Sunday, November 15, 2020

The Murder Business

The Murder Business by Peter C. Herring is an obscure thriller from 1976 with a premise so intriguing that I decided to track down a copy and read it. It's basically a what-if  story: what if James Bond, due to psycho-sexual pathology and a tough childhood, turned to the "dark side" and become an assassin working for a SPECTRE-like cabal headquartered in the USA instead of Her Majesty's Secret Service?

The dark side Bond in question is a handsome, dark-haired professional killer named Michael, who, like Bond, lives in a London flat, jets around the world on dangerous missions for a powerful cabal, is a smooth, stone-cold operative with a way with killing men and loving ladies alike. The cabal in question here is not MI6, but The Board--a circle of ten very powerful men who are said to secretly run the USA, and by extension, the world. The Board was apparently responsible for the assassinations of the Kennedy brothers in the 1960s, as the latter were threatening to expose and reign in their shadowy power. The Board has toned down their assassinations in the 1970s, but are still targeting politicians who threaten them with exposure--often dispatching their best operative, Michael, to do the wetwork.

The novel begins with Michael doing what he does best: sneaking up on a troublesome VIP and efficiently executing him with his trusty knife. Then we get to go inside the Board's meetings as they plot more killings to ensure their continued world domination, followed by Michael doing another job--this one rather kinky, as it involves sex, killing and Michael's rather orgasmic reaction to both. We also get to meet Jenny, Michael's beautiful girlfriend who is the first person in the world that the stone-cold killing machine has ever had feelings for.

The story takes a sudden turn when the Board discovers a plot to destroy them by a rival organization seeking to unseat them as the world's top Illuminati. Michael, with Jenny in tow, takes a vacation to the south of France to get away from the heat but soon finds himself hunted by unknown assassins. Who is trying to kill him and why? What should Michael do about Jenny, now that she knows he is involved in the murder business?

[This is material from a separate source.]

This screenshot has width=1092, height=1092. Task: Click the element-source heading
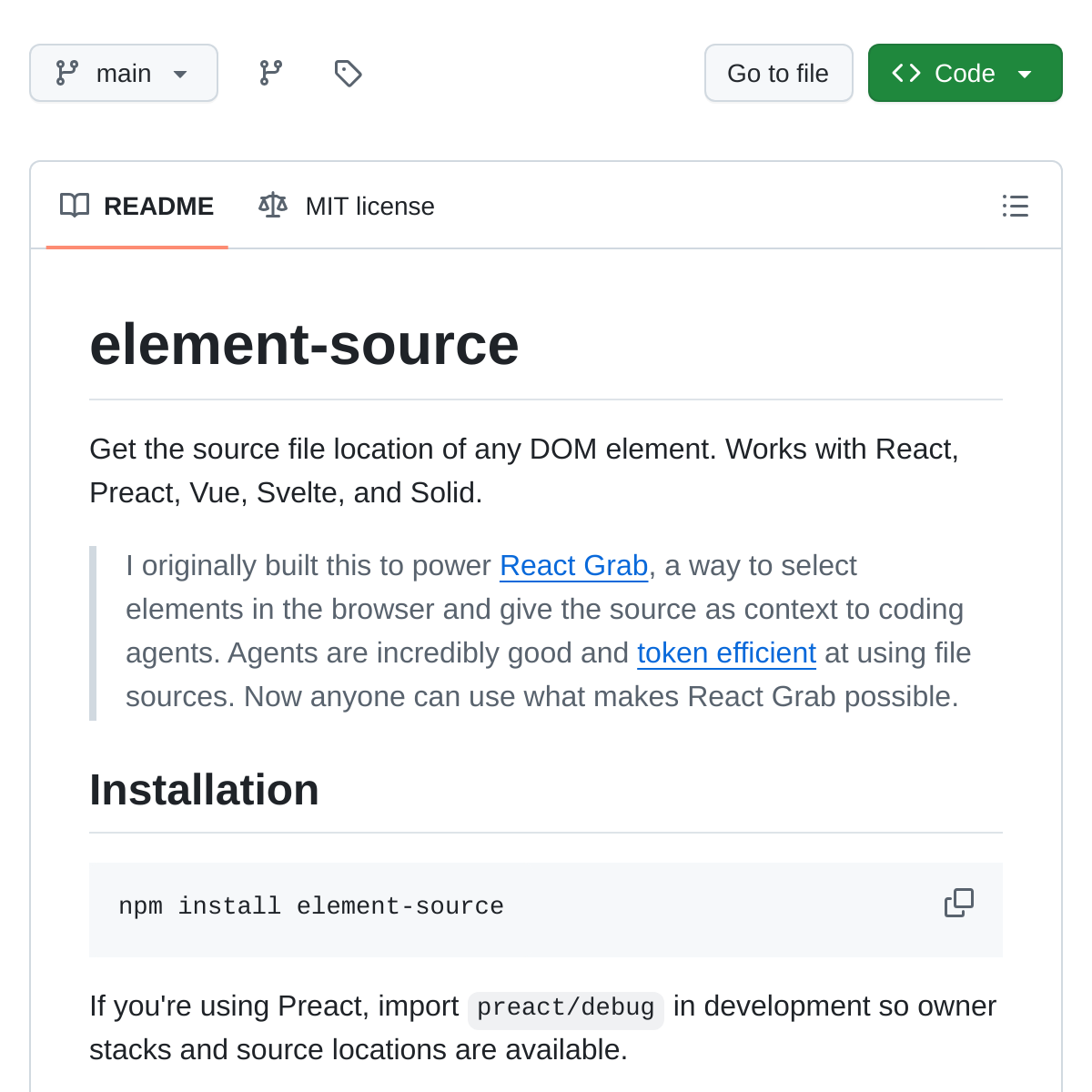[x=304, y=346]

The tale gets darker and more violent as more assassins show up, people are killed in gruesome ways, the Board is hit hard and the stress of it all causes a mental breakdown of not only Jenny but the normally Terminator-like Michael.

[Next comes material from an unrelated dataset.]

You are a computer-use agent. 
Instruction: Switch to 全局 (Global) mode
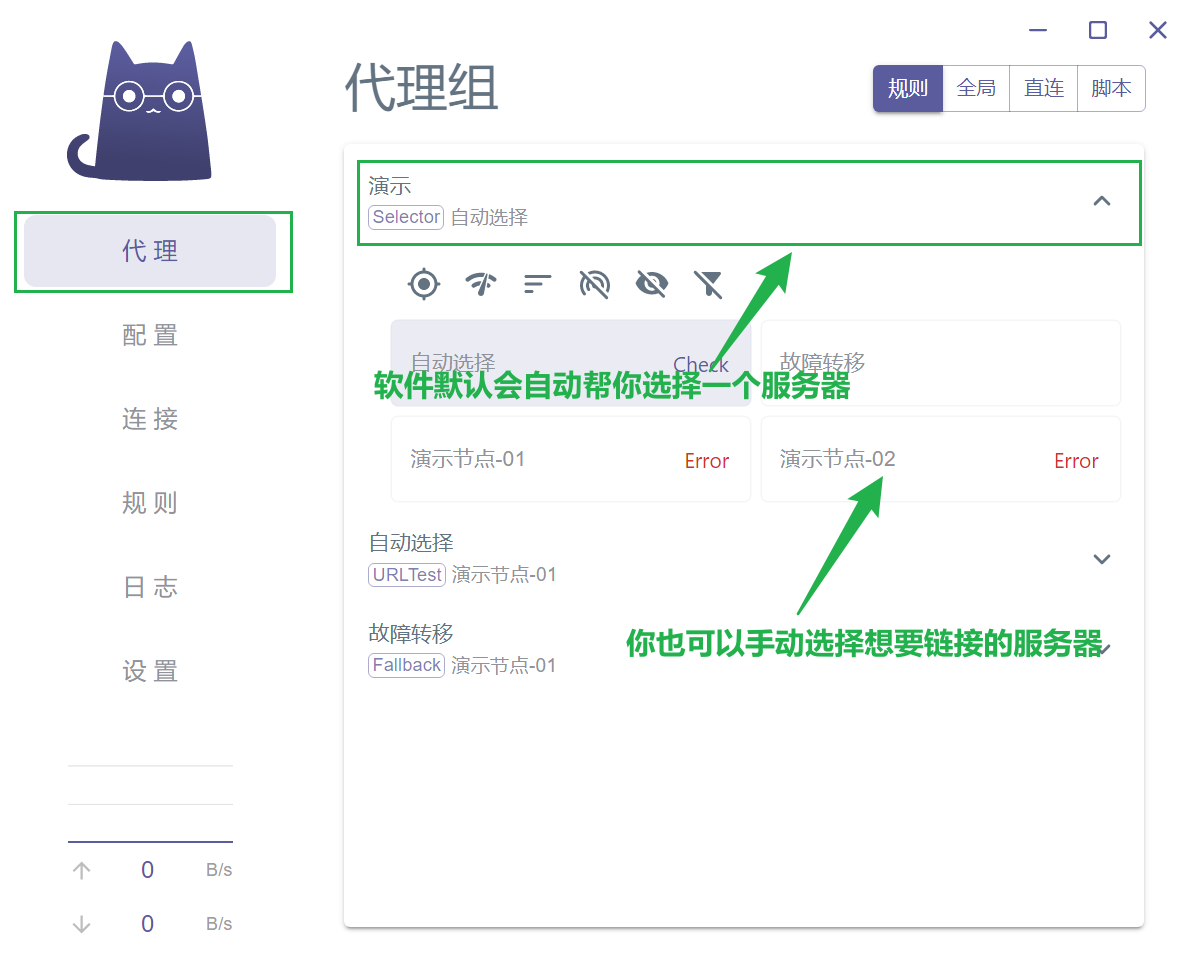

Despite the promising set-up, I'm afraid Peter Herring is no Ian Fleming. The writing is often clumsy and over-written; there's a lot of irrelevant detail about what Michael ate, the color of the sky, etc., the characters are rather cliched, and the story lacks the flair that made Fleming's Bond a worldwide phenomenon. This reads like a men's adventure novel that is trying to be more literary than it needs to be, or than the author is capable of. Which is too bad, because Michael had the potential to be for the spy genre somewhat like what Parker was for the crime genre: a psychopathic protagonist who shows us what life can be like on the dark side, if you throw off the yoke of governments, laws and morals and become a freelance Shadow operative dedicated purely to the ruthless execution of your craft. But to achieve that status, Herring would have had to be a better writer; he simply doesn't bring the writing chops or technical details that Donald Westlake did to the Parker series. Nevertheless, if you are intrigued by the premise and fascinated by dark side spy, crime and assassin fiction (what I call "shadow-fiction"), you may find The Murder Business worth your time.